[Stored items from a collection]

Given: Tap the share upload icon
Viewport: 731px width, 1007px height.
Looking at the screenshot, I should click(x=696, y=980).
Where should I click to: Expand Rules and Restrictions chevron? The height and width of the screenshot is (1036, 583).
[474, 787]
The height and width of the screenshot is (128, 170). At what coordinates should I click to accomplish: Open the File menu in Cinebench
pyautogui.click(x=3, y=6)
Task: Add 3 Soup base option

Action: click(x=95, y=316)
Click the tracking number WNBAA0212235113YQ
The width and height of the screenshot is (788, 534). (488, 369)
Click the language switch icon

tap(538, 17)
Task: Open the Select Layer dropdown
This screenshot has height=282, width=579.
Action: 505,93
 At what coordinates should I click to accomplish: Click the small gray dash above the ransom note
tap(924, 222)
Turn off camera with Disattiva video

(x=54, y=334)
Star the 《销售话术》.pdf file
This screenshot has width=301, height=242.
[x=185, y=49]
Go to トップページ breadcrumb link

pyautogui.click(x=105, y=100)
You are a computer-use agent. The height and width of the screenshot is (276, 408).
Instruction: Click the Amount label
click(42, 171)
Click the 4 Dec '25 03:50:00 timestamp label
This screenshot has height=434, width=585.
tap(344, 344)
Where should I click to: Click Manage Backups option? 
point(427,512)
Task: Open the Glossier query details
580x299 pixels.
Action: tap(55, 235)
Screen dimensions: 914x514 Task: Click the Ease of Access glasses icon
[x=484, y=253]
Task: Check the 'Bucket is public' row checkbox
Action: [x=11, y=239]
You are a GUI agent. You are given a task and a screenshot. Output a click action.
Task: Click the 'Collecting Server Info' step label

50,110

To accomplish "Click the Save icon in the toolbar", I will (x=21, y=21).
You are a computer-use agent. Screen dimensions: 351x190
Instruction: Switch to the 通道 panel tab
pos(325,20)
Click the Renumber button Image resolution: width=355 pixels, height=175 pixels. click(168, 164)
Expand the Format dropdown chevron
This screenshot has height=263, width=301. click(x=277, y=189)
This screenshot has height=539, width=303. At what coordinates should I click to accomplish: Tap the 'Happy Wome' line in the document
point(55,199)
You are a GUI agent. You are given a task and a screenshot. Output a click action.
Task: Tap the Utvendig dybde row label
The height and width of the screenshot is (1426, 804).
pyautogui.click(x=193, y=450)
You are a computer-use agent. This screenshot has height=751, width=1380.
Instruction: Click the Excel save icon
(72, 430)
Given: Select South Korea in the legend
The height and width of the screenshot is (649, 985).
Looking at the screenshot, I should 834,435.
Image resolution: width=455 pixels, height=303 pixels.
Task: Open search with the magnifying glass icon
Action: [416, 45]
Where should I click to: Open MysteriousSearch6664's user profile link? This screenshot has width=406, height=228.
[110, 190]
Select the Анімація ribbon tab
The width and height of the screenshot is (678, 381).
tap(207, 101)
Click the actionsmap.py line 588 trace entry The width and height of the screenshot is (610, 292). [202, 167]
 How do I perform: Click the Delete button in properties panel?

▸ **The task**:
Each line from the one with "Click the actionsmap.py" through the end of the records above should be written out exactly. No other line should appear.

▸ **Task solution**:
Click the actionsmap.py line 588 trace entry The width and height of the screenshot is (610, 292). [202, 167]
 How do I perform: Click the Delete button in properties panel?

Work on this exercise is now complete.